- _Exercise objective_
Each entry needs to be retyped exactly.

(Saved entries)
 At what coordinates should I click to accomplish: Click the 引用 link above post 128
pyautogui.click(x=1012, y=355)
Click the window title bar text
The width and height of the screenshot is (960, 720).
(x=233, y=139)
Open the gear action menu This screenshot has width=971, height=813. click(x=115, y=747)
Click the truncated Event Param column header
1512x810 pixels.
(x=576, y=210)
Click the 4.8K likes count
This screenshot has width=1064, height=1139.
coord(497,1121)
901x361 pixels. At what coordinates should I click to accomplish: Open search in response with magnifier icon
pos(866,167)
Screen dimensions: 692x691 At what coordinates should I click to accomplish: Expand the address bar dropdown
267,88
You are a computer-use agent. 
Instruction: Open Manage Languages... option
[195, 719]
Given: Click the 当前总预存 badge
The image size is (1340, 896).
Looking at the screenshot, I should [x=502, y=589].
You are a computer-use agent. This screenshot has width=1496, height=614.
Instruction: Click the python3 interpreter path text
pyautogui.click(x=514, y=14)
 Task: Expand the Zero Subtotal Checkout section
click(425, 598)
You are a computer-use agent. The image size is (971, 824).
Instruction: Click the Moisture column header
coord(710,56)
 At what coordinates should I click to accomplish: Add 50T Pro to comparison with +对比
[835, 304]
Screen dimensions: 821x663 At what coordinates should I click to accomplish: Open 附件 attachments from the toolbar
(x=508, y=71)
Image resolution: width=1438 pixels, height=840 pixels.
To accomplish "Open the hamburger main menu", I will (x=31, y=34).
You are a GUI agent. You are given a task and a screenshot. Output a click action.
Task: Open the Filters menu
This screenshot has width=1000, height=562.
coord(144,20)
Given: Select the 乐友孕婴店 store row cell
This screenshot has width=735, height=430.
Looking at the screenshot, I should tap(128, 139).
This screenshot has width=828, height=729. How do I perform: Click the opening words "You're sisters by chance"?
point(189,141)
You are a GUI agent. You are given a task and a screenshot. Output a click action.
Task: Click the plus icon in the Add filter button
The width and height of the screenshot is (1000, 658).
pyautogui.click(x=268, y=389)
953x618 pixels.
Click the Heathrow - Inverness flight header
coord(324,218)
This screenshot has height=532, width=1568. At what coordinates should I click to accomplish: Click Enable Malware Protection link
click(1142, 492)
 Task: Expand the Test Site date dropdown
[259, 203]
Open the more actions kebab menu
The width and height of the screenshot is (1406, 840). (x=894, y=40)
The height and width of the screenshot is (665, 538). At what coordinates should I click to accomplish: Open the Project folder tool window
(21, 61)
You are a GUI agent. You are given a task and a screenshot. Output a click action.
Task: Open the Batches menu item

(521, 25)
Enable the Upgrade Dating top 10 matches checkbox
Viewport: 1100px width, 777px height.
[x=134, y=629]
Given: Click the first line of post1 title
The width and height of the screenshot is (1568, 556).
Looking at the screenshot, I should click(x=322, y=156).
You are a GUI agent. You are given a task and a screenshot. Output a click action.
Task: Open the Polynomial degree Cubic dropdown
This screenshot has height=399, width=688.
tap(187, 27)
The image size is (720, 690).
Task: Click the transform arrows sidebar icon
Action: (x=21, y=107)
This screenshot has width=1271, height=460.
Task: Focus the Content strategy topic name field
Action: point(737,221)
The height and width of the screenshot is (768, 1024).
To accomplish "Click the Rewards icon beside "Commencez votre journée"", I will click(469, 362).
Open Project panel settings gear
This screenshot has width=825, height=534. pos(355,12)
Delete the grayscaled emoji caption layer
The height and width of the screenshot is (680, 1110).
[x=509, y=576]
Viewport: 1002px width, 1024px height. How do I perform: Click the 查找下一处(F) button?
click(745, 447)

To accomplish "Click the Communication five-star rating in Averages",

- _Answer for this exercise_
 At what coordinates should I click to accomplish: Click the 引用 link above post 128
pyautogui.click(x=1012, y=355)
Click the window title bar text
The width and height of the screenshot is (960, 720).
(x=233, y=139)
Open the gear action menu This screenshot has width=971, height=813. click(x=115, y=747)
Click the truncated Event Param column header
1512x810 pixels.
(x=576, y=210)
Click the 4.8K likes count
This screenshot has width=1064, height=1139.
coord(497,1121)
901x361 pixels. At what coordinates should I click to accomplish: Open search in response with magnifier icon
pos(866,167)
Screen dimensions: 692x691 At what coordinates should I click to accomplish: Expand the address bar dropdown
267,88
You are a computer-use agent. 
Instruction: Open Manage Languages... option
[195, 719]
Given: Click the 当前总预存 badge
The image size is (1340, 896).
Looking at the screenshot, I should [x=502, y=589].
You are a computer-use agent. This screenshot has width=1496, height=614.
Instruction: Click the python3 interpreter path text
pyautogui.click(x=514, y=14)
 Task: Expand the Zero Subtotal Checkout section
click(425, 598)
You are a computer-use agent. The image size is (971, 824).
Instruction: Click the Moisture column header
coord(710,56)
 At what coordinates should I click to accomplish: Add 50T Pro to comparison with +对比
[835, 304]
Screen dimensions: 821x663 At what coordinates should I click to accomplish: Open 附件 attachments from the toolbar
(x=508, y=71)
Image resolution: width=1438 pixels, height=840 pixels.
To accomplish "Open the hamburger main menu", I will (x=31, y=34).
You are a GUI agent. You are given a task and a screenshot. Output a click action.
Task: Open the Filters menu
This screenshot has width=1000, height=562.
coord(144,20)
Given: Select the 乐友孕婴店 store row cell
This screenshot has width=735, height=430.
Looking at the screenshot, I should tap(128, 139).
This screenshot has width=828, height=729. How do I perform: Click the opening words "You're sisters by chance"?
point(189,141)
You are a GUI agent. You are given a task and a screenshot. Output a click action.
Task: Click the plus icon in the Add filter button
The width and height of the screenshot is (1000, 658).
pyautogui.click(x=268, y=389)
953x618 pixels.
Click the Heathrow - Inverness flight header
coord(324,218)
This screenshot has height=532, width=1568. At what coordinates should I click to accomplish: Click Enable Malware Protection link
click(1142, 492)
 Task: Expand the Test Site date dropdown
[259, 203]
Open the more actions kebab menu
The width and height of the screenshot is (1406, 840). (x=894, y=40)
The height and width of the screenshot is (665, 538). At what coordinates should I click to accomplish: Open the Project folder tool window
(21, 61)
You are a GUI agent. You are given a task and a screenshot. Output a click action.
Task: Open the Batches menu item

(521, 25)
Enable the Upgrade Dating top 10 matches checkbox
Viewport: 1100px width, 777px height.
[x=134, y=629]
Given: Click the first line of post1 title
The width and height of the screenshot is (1568, 556).
Looking at the screenshot, I should click(x=322, y=156).
You are a GUI agent. You are given a task and a screenshot. Output a click action.
Task: Open the Polynomial degree Cubic dropdown
This screenshot has height=399, width=688.
tap(187, 27)
The image size is (720, 690).
Task: Click the transform arrows sidebar icon
Action: (x=21, y=107)
This screenshot has width=1271, height=460.
Task: Focus the Content strategy topic name field
Action: point(737,221)
The height and width of the screenshot is (768, 1024).
To accomplish "Click the Rewards icon beside "Commencez votre journée"", I will click(469, 362).
Open Project panel settings gear
This screenshot has width=825, height=534. pos(355,12)
Delete the grayscaled emoji caption layer
The height and width of the screenshot is (680, 1110).
[x=509, y=576]
Viewport: 1002px width, 1024px height. How do I perform: Click the 查找下一处(F) button?
click(745, 447)

To accomplish "Click the Communication five-star rating in Averages",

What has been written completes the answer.